The Steve Kimock Band--with guitarist Mitch Stein, bassist Arne Livingston, and drummer Rodney Holmes--perform April 13 at the Mystic Theatre in Petaluma.
It's an impressive lineup. Stein is one of New York's hottest guitarists, the son of a classical pianist and jazz trumpeter who studied under jazz guitar great John Scofield. Livingston has performed with Joshua Redman and Roy Hargrove.
Holmes, a member of New York guitarist David Gilmore's quartet, used to perform with the Zawinul Syndicate (Weather Report founder and Miles Davis sideman Joe Zawinul's band). He also can be heard pounding the skins behind Matchbox 20 singer Rob Thomas on the Santana mega-hit "Smooth," for which Holmes shared a Grammy award or two.
As for Kimock, of course, the comparisons to Garcia come naturally. He was, after all, once pronounced by Garcia himself to be the rock icon's favorite unknown guitarist. Born in Pennsylvania, Kimock ventured west in the mid '70s as a member of the Goodman Brothers, a favorite at the time on the Marin music scene. He moved on to the Underdogs and later joined Grateful Dead auxiliary players Keith and Donna Godchaux in their Heart of Gold Band.
Eventually, Kimock hooked up with several refugees from the '60s San Francisco scene, including ex-Quicksilver Messenger Service guitarist John Cipollina, former Starship keyboardist Pete Sears, and flutist and saxophonist Martin Fierro (a onetime member of the James Cotton Blues Band and sometime Dead session player), bassist Bobby Vega, and drummer Greg Anton to form Zero. The band released four albums between 1987 and 1998, when they disbanded. A posthumous two-CD live album, Double Zero, was released last year.

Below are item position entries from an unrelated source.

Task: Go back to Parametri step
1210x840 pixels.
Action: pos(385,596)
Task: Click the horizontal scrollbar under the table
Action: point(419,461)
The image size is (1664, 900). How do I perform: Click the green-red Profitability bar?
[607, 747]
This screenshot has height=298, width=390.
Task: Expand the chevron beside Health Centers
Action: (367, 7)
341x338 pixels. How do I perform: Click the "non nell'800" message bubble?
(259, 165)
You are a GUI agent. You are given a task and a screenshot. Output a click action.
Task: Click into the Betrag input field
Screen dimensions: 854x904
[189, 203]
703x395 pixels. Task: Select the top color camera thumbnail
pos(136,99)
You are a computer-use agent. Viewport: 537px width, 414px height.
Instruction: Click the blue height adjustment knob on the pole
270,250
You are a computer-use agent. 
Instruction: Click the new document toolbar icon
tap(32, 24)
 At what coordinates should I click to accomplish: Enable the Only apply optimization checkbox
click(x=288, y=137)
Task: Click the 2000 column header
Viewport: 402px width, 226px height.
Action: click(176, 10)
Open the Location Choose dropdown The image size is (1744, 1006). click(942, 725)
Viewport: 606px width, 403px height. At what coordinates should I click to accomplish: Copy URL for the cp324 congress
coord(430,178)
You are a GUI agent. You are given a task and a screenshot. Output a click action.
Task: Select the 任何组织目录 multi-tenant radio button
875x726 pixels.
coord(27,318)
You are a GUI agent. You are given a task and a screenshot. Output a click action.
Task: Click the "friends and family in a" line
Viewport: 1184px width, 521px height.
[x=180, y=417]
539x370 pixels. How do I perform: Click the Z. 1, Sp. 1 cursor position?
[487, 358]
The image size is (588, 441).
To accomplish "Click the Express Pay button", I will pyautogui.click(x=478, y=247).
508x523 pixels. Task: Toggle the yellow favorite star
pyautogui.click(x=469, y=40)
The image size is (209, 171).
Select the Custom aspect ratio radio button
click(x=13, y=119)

Kimock's new bicoastal band, which released the live recording East Meets West a couple of months ago, finds the guitarist continuing to mature as a player, exploring odd time signatures and stretching out in freewheeling, improvisational solos that showcase his fat-toned phrases without a trace of the overindulgence that often dogs the fusion genre. It's an impressive recording that finds Kimock very much in synch with the philosophy he espoused a couple of years ago on Puremusic.com in an interview with his old band mate Frank Goodman.
"The key thing about music is that it happens in time, right?" he noted while reflecting on the nature of his music. "And when you're playing with time like that . . . and you get to some kind of a flow state with the whole thing, where for just an instant in the night the thing opens up, and people simultaneously are aware that they're having this experience, that they're just really being in the moment, they're being in the now. They're not experiencing the frustration of having grown up in this incredible duality of not knowing the difference between right and wrong, and not knowing the difference between food and poison, or war and peace, or having a job or being a slave or anything like that. They're not living in their minds, they're just in the moment, for real. . . .
"And ultimately, getting into that moment, getting into that flow state, is where I'm coming from, that's where I want the thing to go. I want it to go to a place where you're so engaged that you disengage from your mind, basically, and it's all there all at once."